We finally manage to lift them up, take a group picture at the trailhead and we start the descent on South Bass trail. Tudor goes first, Brian goes last. As we go down the sun is shining on the Canyon walls creating breathtaking views…. Luckily we are all the time in the shade. We stop all the time to take pictures. Further down we see some nice Indian ruins. we take pictures again. We are going in a nice pace and soon we reach the junction with the Royal Arch Loop, all beautifully marked (so far). The junction is a very nice T made of stones. We turn left and leave the South Bass trail to our right….see you in about 4-5 days….hopefully. (Turns out it would be 6.)
It’s already 10 AM and we are now out of the shade. The heat is not too bad though. We are still hiking in between trees which provide occasional shade. We try to keep on our plan to stop for food every 2 hours. This time we find some trees and rocks and as it is about 2 hours since we started we stop for a short power break. We eat fresh apples, trail mix and attemptpower bars.

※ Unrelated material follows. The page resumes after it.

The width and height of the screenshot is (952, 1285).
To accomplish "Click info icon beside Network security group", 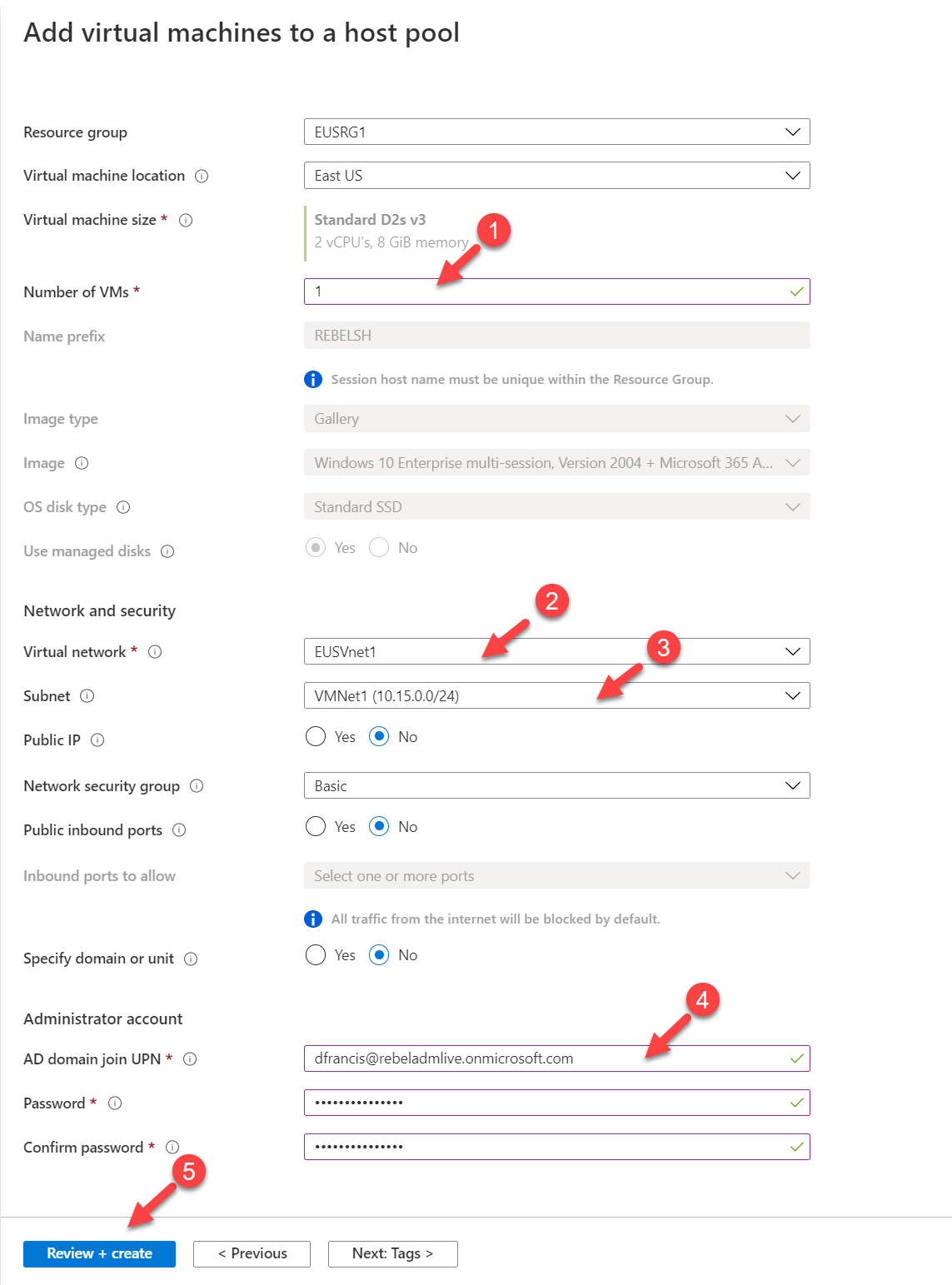I will [x=197, y=786].
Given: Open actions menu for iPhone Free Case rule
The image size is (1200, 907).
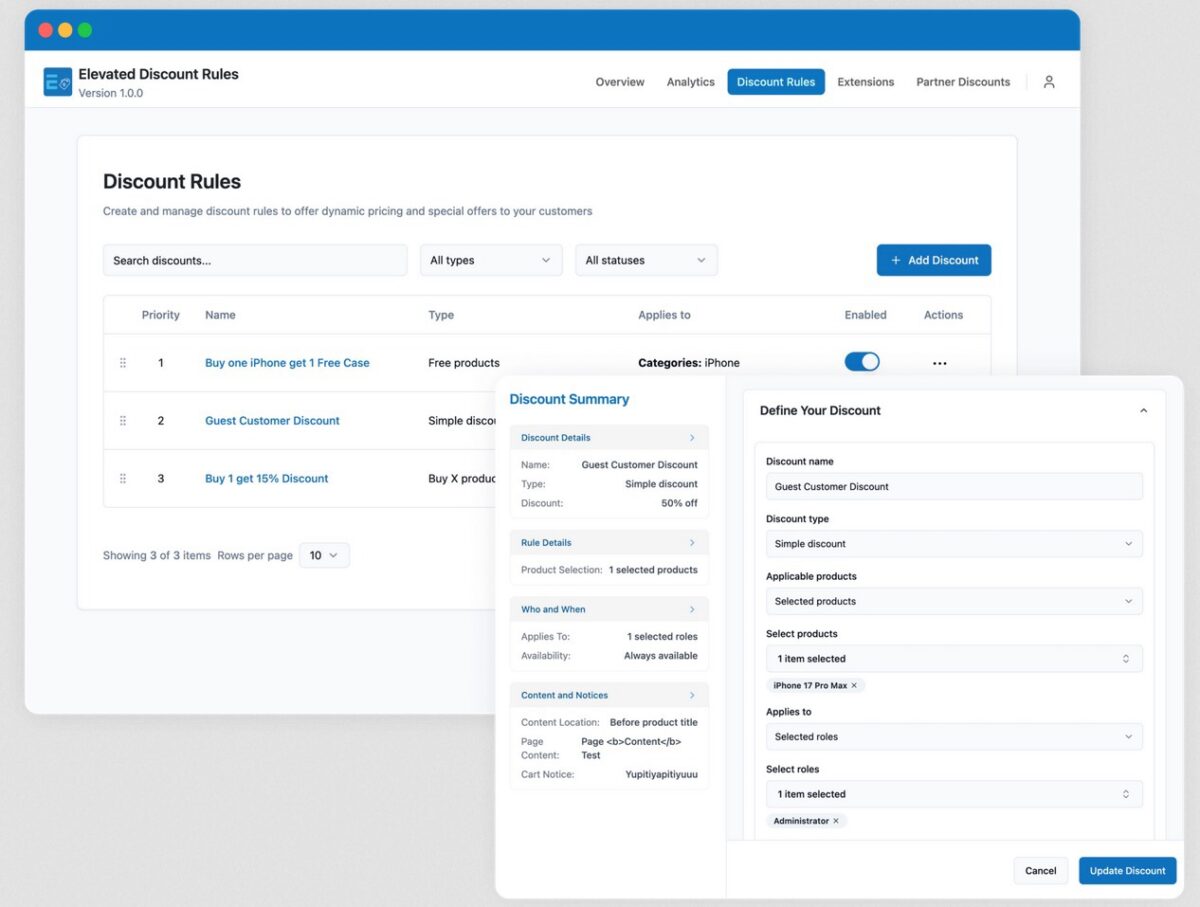Looking at the screenshot, I should pos(939,363).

In retrospect, some thoughts on FOOD: it's so damn hot that very little sounds appetizing. But this can be dangerous considering how important it is to eat and get calories/salt in addition to water. We packed out most of the power bars we brought. if you have to, bring cliff instead. we packed out a lot of unused trailmix. it gets gross and warm. DO NOT add m&ms! they don't just melt in your mouth! Ilan's classic is peanut butter and honey on tortillas. Don't bring ilan's classic. What helped many of us eat when we didn't want to eat anything was: dried apricots, real apples (true delicacy!), beef jerkey (suprising, but true), and making soupy dinners (we used the MountainHouse freeze dried food).
We keep the break short, about 15 minutes and haul ass again on our trail. We hike and take pictures in the same time and the heat is now upon us. Is getting close to noon when we decide we have to think about a lunch break. We stop and Tudor and Brian continue for a while without the backpacks to figure out where we are. They see a huge cliff on our left and assume that is the entry from Point Huitzil into the Royal Arck Loop. On the way back they see a nice formation of rocks providing good shadow for the entire group.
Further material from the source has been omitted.